He influenced some of the nation’s best fantasy, science-fiction, and horror writers. He wrote some of the most famous science fiction novels and short stories in American Literature. And one of the several stories he wrote for the TV series “Twilight Zone” is considered a television classic.

University of Missouri graduate Richard Matheson has died at the age of 87. 
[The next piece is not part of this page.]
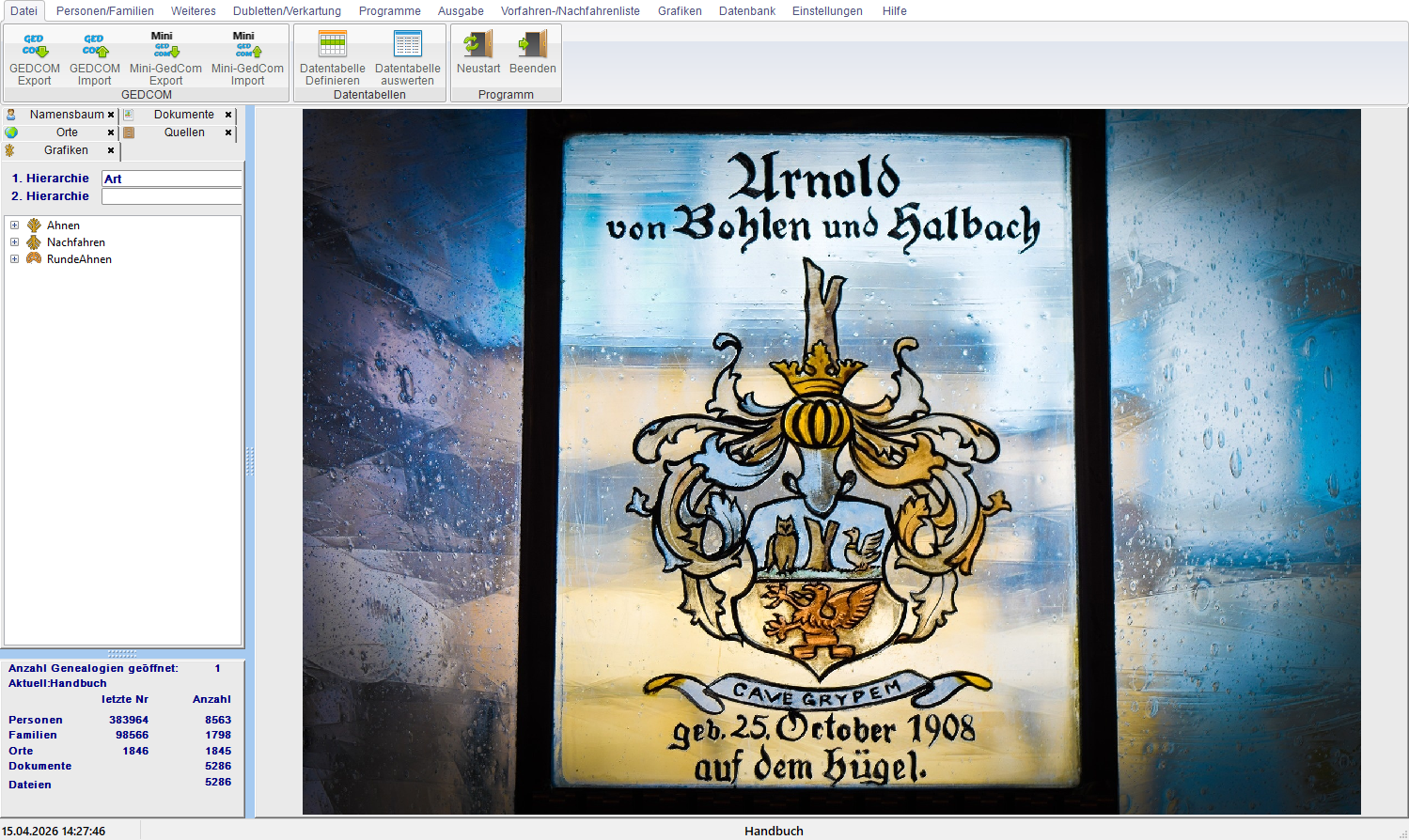Click Datentabelle auswerten icon

click(x=408, y=45)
Matheson was a journalism student in Columbia after World War Two.  It was there, he recalled in an interview for The Archive of American Television (excerpts are on YouTube) that he learned the importance of outlining his story before starting to write it.  “You’d put things on 3×5 file cards and then you’d get them in the proper order,” he explained in talking about writing term papers.  “There was one novel which I never finished becaue it was going to be too long, and I had an entire room, I had cork boards on the entire wall and every one of them was covered with file cards. I had thousands of file cards.”                         
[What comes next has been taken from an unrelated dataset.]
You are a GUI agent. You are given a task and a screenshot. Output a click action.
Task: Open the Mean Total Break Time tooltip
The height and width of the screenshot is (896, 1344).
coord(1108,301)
Matheson, a 1949 journalism school graduate, recalled a few years ago that many of his early ideas came from movies–especially bad movies that let the mind wander.  “Something in the picture would make my mind drift into a different area. When I saw ‘Dracula’ my mind drifted off and I thought, ‘ If one vampire is scary, what if the whole world is full of vampires, which ended up as my novel ‘I am Legend.'” That novel has been made into three movies: “The Incredible Shrinking Man” of 1954 (which starred Missouri native Vincent Price), Charleton Heston’s 1971 “The Omega Man,” and the Will Smith version in 2007.   Another of his well-known novels is “The Shrinking Man,” which also became a movie, in 1957.
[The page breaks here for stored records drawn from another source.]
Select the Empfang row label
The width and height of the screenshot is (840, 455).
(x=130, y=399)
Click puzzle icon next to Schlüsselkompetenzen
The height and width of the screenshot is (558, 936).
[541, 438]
Among his other movies is “Time and Again,” which starred Jane Seymour and Christopher Reeve, and was based on his novel, “Bid Time Return,” which begins at Stephens College in Columbia.  He paired with noted horror film producer Roger Corman to write six of the eight  filmed adaptations of stories by Edgar Allen Poe (all of which starred Price).  His short story, “The Duel,” became Stephen Spielberg’s first feature film, featuring Joplin native Dennis Weaver as a motorist threatened on the road by a mysterious semi. 

Others will recall Matheson as the author of fourteen “Twilight Zone” episodes, most notably “Terror at 20,000 feet,” which starred William Shatner as a panicked airline passenger who claimed to see a monster tearing up the wing of the airliner he was riding.